## Aim of the exercise:
Render every line of the data exactly as written, and leave out the pictures.

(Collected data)
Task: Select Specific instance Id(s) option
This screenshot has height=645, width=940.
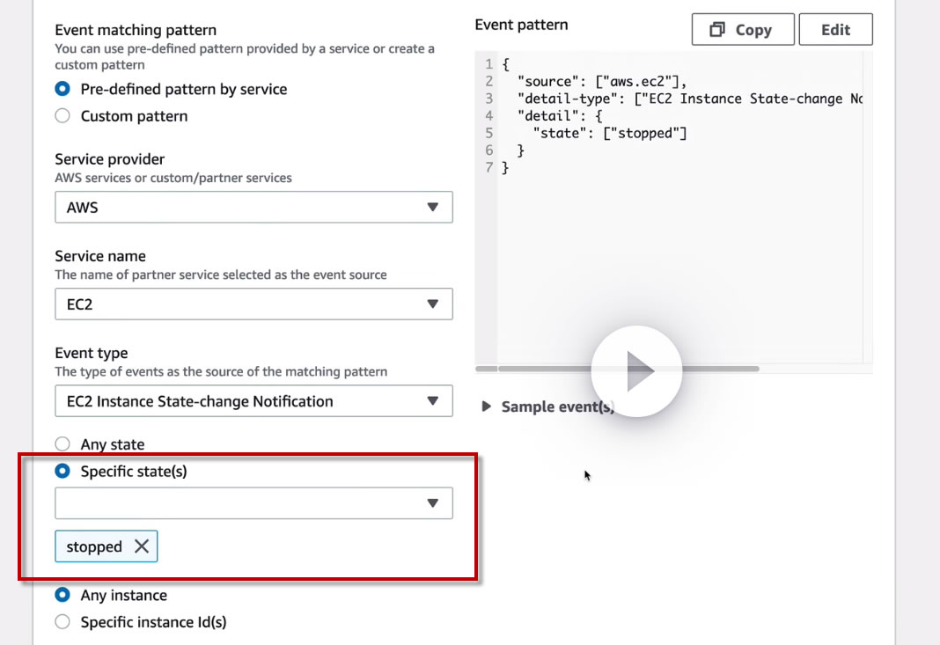Action: click(62, 622)
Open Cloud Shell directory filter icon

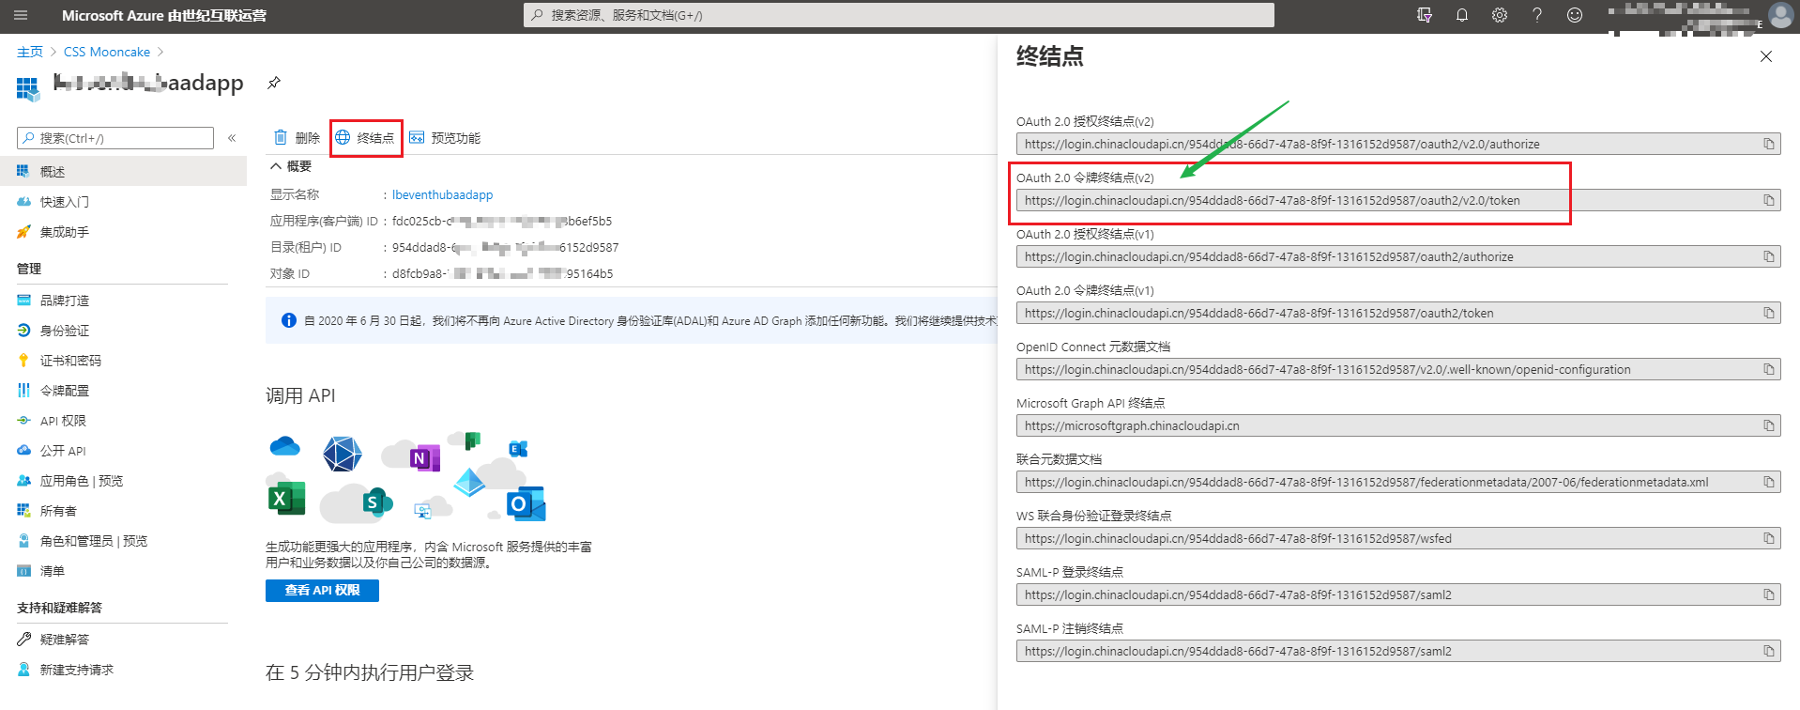click(x=1425, y=15)
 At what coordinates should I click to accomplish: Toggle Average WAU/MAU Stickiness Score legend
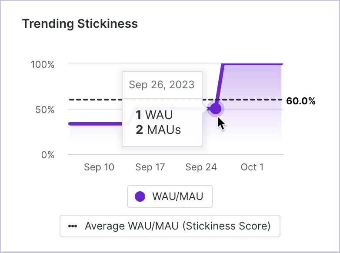(x=170, y=226)
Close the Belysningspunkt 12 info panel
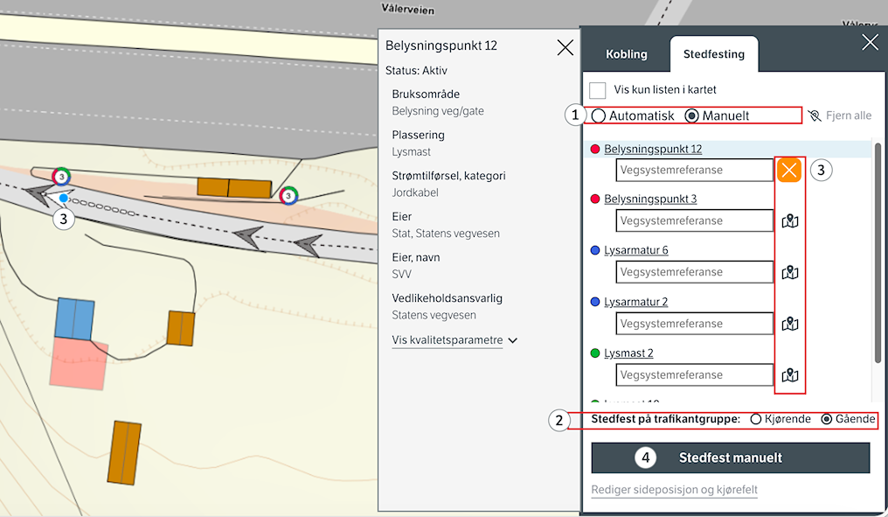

## Problem solution:
Task: Select Specific instance Id(s) option
This screenshot has height=645, width=940.
Action: click(62, 622)
Open Cloud Shell directory filter icon

click(x=1425, y=15)
 At what coordinates should I click to accomplish: Toggle Average WAU/MAU Stickiness Score legend
(x=170, y=226)
Close the Belysningspunkt 12 info panel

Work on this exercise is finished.